Foram os trinta dias mais longos da minha vida, ao contrário do que imaginei que seriam.
Naruto estava sempre rindo, sempre acompanhando meus passos, levando-me a alturas impossíveis, compartilhando prazeres bobos e até infantis. Porém ele não compreendia minhas mudanças repentinas de humor, meus acessos de raiva – tudo parte de meu plano maléfico de devorá-lo – e freqüentemente ia embora mais cedo para evitar encontrar minha voz alterada culpando-o por qualquer coisa.
Só eu sei o quanto doía vê-lo passar por aquela porta, com seus olhos – sempre tão iluminados – apagados e vazios, tentando decifrar meus sentimentos. Era tão difícil atuar com ele. Fingir que não queria sua presença, resistir aos seus beijos, morder as mãos apaixonantes que me tocavam. Eu estava odiando a mim mesma. Mas abandoná-lo de uma vez era incabível. Não faria sentido. Eu tinha que fazê-lo sofrer aos poucos, tinha que acostumá-lo com meu abandono.

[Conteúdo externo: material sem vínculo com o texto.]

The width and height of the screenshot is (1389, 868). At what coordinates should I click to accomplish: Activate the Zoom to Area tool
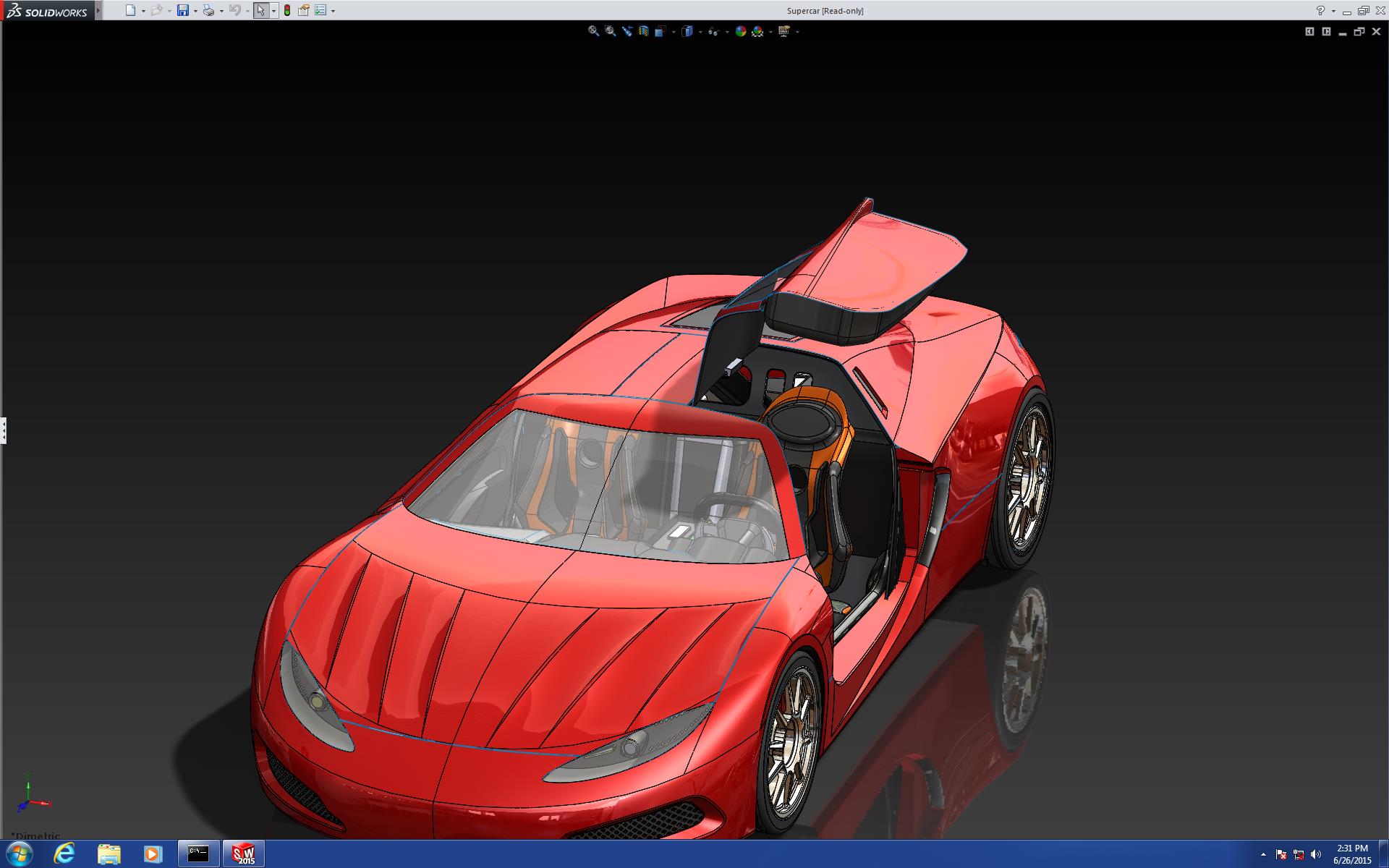click(610, 31)
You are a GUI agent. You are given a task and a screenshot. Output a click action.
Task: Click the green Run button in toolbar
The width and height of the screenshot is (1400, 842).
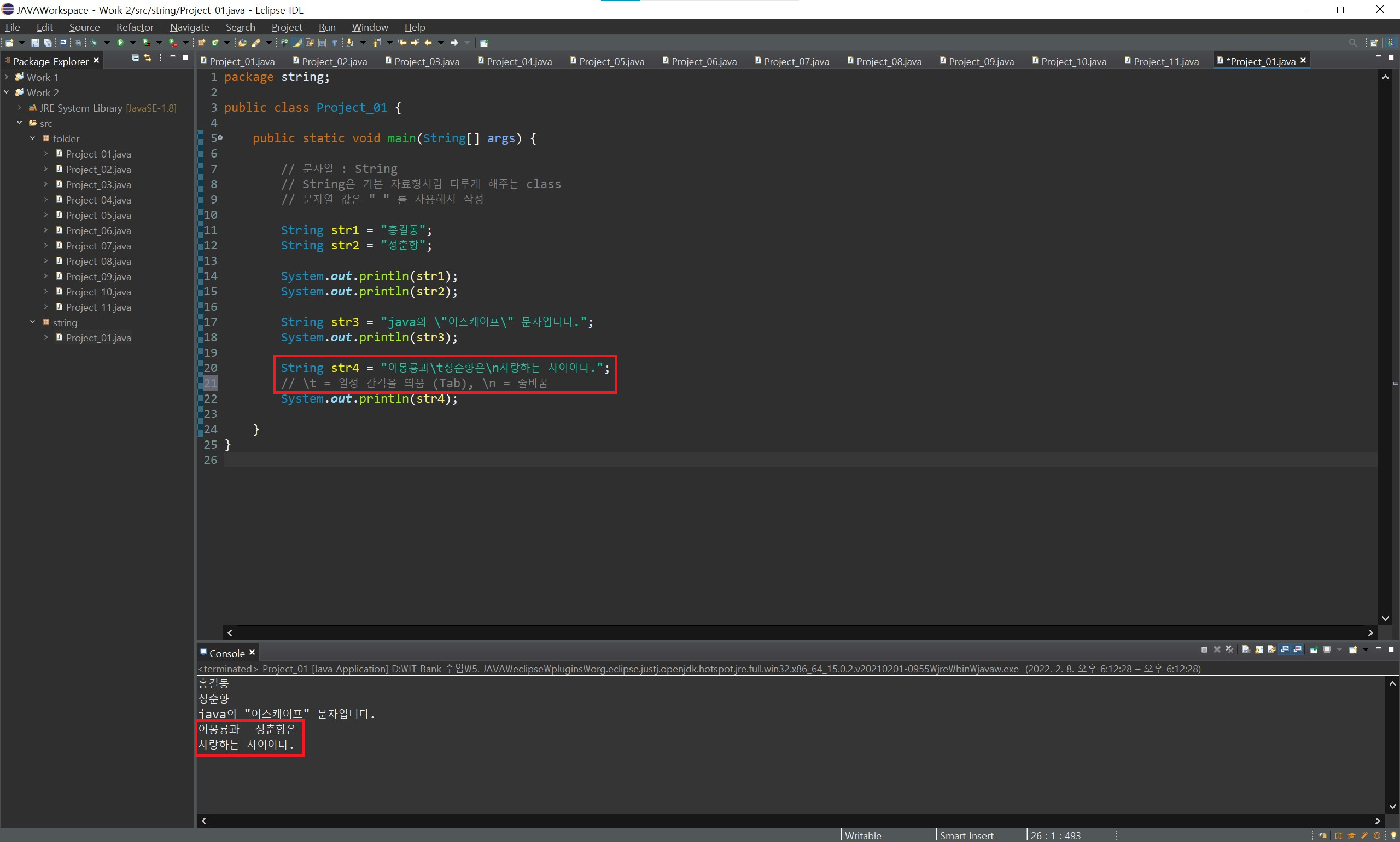[x=120, y=43]
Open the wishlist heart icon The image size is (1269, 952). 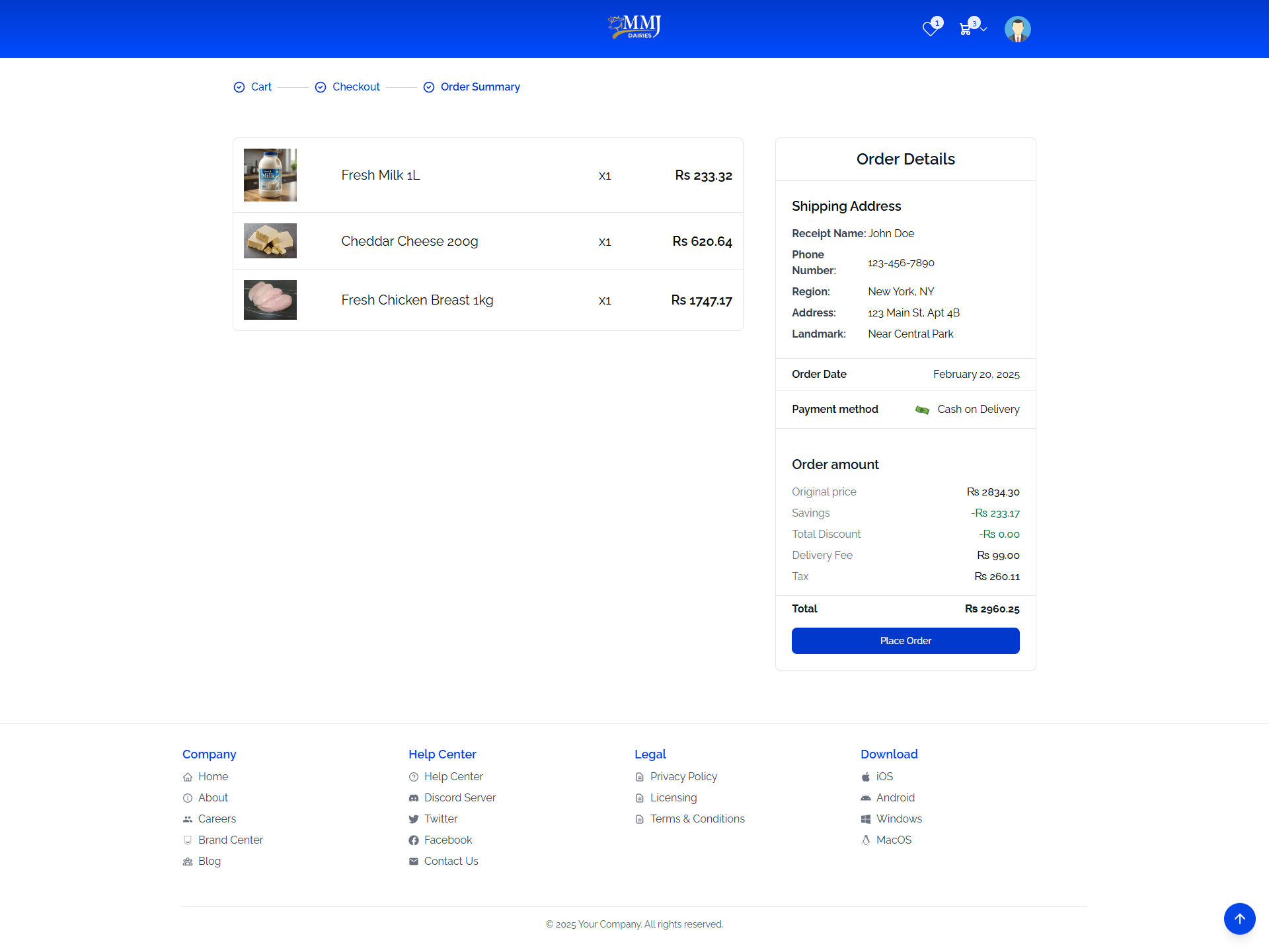pos(931,29)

E antes do fim do mês foi ele que mudou.
Ao invés de ir embora em silêncio como costumava fazer, passou a responder em igual tom. Criticava meus hábitos, meus defeitos, apontava erros em tudo que eu fazia, ignorava meus carinhos quando eu – já impossibilitada de viver sem eles – lhe fazia algum. Naruto tornou-se frio, tanto quanto ou mais que eu. Estávamos nos torturando numa caça violenta. O predador tentando devorar a caça, a caçada querendo tornar-se caçador. Tentávamos nos odiar aos poucos... Ao menos um pouco.
Certa noite, cansada de tantas farpas atiradas contra ele, busquei seu abraço. Sua casa, sempre em silêncio e calma, estava quase explodindo de barulhos por conta de uma música quando eu cheguei lá. Bati inúmeras vezes, chamei, toquei a campainha, tentei ligar para o celular, tentei tudo para chamar sua atenção. Notei que eu seria incapaz de deixá-lo quando a hora chegasse e me senti inútil. Foi quando ele abriu a porta e sua expressão era indecifrável.
- Ino? O que está fazendo aqui? – Naruto saiu e fechou a porta atrás de si, impedindo-me de ver o que havia lá dentro.
- Eu queria ver você. O que está havendo lá dentro?
- Por que quer saber? – na verdade eu já sabia. Mas ouvi-lo dizer seria um golpe mais forte, me daria um pouco de força para continuar com meus planos. Planos esses que não pareciam fazer sentido algum. Abandoná-lo para não ter que vê-lo se apaixonar por outra. Eu era tão estúpida. – Se já me viu, pode ir embora. Eu tenho algumas coisas para fazer e...
- Tem alguém com você? – meus olhos tentaram inutilmente ver através da porta.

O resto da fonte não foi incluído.